— begin Passage shown —

Last season was aptly titled “The Year of the Rookie” and inspired this author to peek into the outlook for a handful of those players heading into their sophomore season. You can read the American League edition here and the National League edition here.

I’m going to steal from last year’s post to remind you that, per MLB’s rules, a player remains a rookie until they exceed 130 plate appearances as a position player, 50 innings pitched as a pitcher, or 45 days active on a 25-man roster. Time spent on the disabled list or when rosters expand in September do not count towards these days.

Without further ado, let’s chat about some AL sophomores.

Gary Sanchez, C — New York Yankees
There are major league debuts, and then there are historic anecdotes. What Sanchez did in two months with the Yankees last season would be the latter. In just 229 plate appearances, the slugger posted a .299/.376/.657 slash line with a 171 wRC+ and 20 home runs. While the 60 home run pace may be unrealistic this coming year, the power displayed within the .358 ISO he posted was very present. The dude simply can hit.

— end Passage shown —
— begin Data provided —

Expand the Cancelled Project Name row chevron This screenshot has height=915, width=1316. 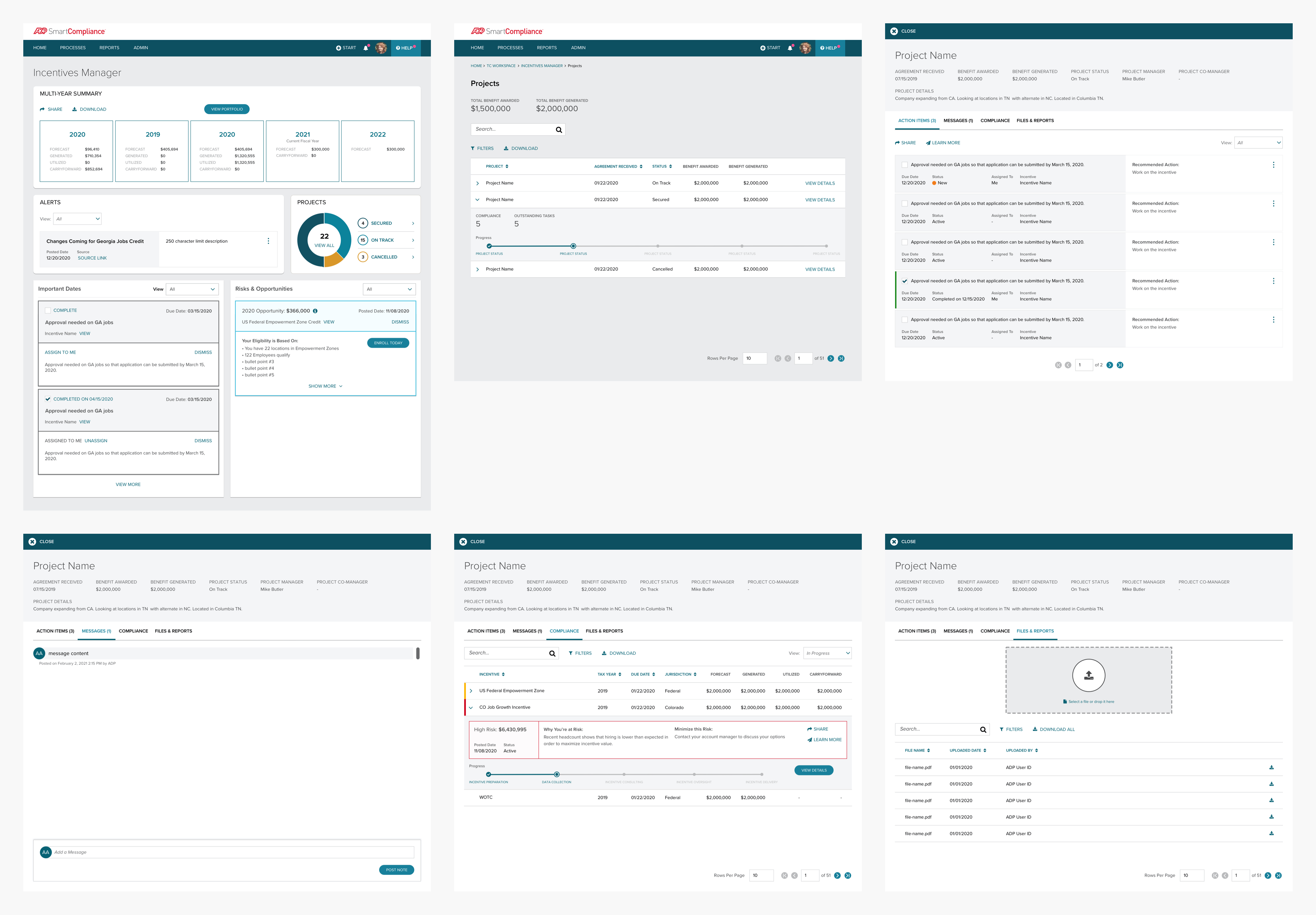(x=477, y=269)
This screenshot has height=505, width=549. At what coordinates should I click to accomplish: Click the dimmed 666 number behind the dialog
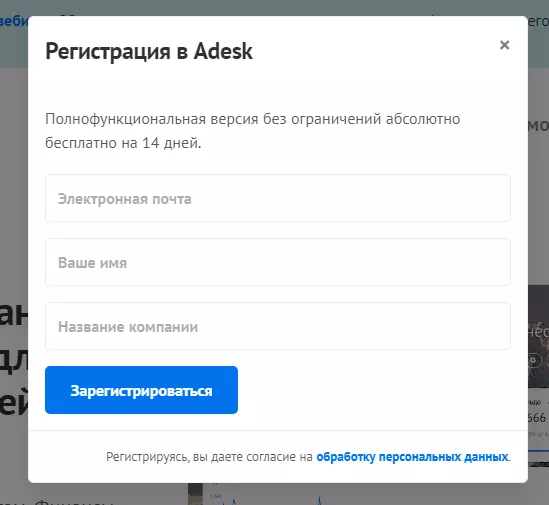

— end Data provided —

● **To-do list**:
1. Under the rookie rules cited in the baseball article, how many innings pitched may a pitcher exceed before losing rookie status?
2. Transcribe the baseball article from "Last season was" up to and including "some AL sophomores.".
The data above were drawn from a separate source.

● **Solutions per task**:
1. 50 innings pitched.

2.
Last season was aptly titled “The Year of the Rookie” and inspired this author to peek into the outlook for a handful of those players heading into their sophomore season. You can read the American League edition here and the National League edition here.

I’m going to steal from last year’s post to remind you that, per MLB’s rules, a player remains a rookie until they exceed 130 plate appearances as a position player, 50 innings pitched as a pitcher, or 45 days active on a 25-man roster. Time spent on the disabled list or when rosters expand in September do not count towards these days.

Without further ado, let’s chat about some AL sophomores.